Pharmacokinetics of vindesine bolus and infusion

Abstract

Summary The pharmacokinetics of vindesine were investigated during treatment of 15 patients with progressive malignancies refractory to conventional treatment. Patients were administered one of three IV dose schedules: 3.0 mg/m² bolus injection, 1.2 mg/m²/day infusion for 5 days, or 2.0 mg/m²/day infusion for 2 days. Concentrations of the drug in the serum and urine were determined by radioimmunoassay. Serum concentrations were highest (5×10^-7 M) in patients receiving a bolus injection, but fell to nondetectable levels by 48 h in four of five patients (terminal t_1/2 15.0±9.4 h).

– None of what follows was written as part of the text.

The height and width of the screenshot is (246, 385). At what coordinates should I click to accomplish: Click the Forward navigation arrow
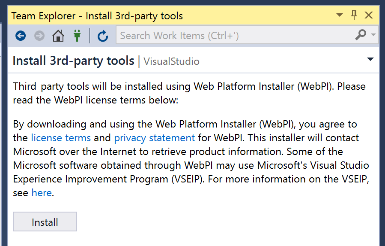tap(39, 36)
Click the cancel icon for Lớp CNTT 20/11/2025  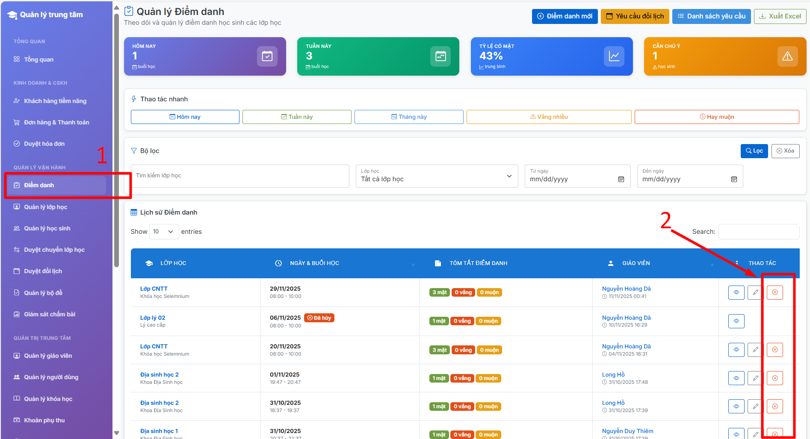tap(775, 350)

Compared with bolus injection, 1.2-to 1.4-fold greater areas under the blood concentration curve were observed during infusions of 2.0 mg/m² and 1.2 mg/m². Whereas steady-state concentrations (∼1×10^-8 M) were maintained throughout the infusion of 1.2 mg/m²/day progressively increasing serum levels were observed during the infusion of 2.0 mg/m²/day. Serum concentrations fell rapidly following discontinuation of the 2.0-mg/m² infusion, but were somewhat more sustained in the 1.2-mg/m² infusion group. The average urinary excretion was similar for each dose-schedule (8%–11% of the total dose). The pharmacokinetics of vindesine are influenced by variations in dose schedule.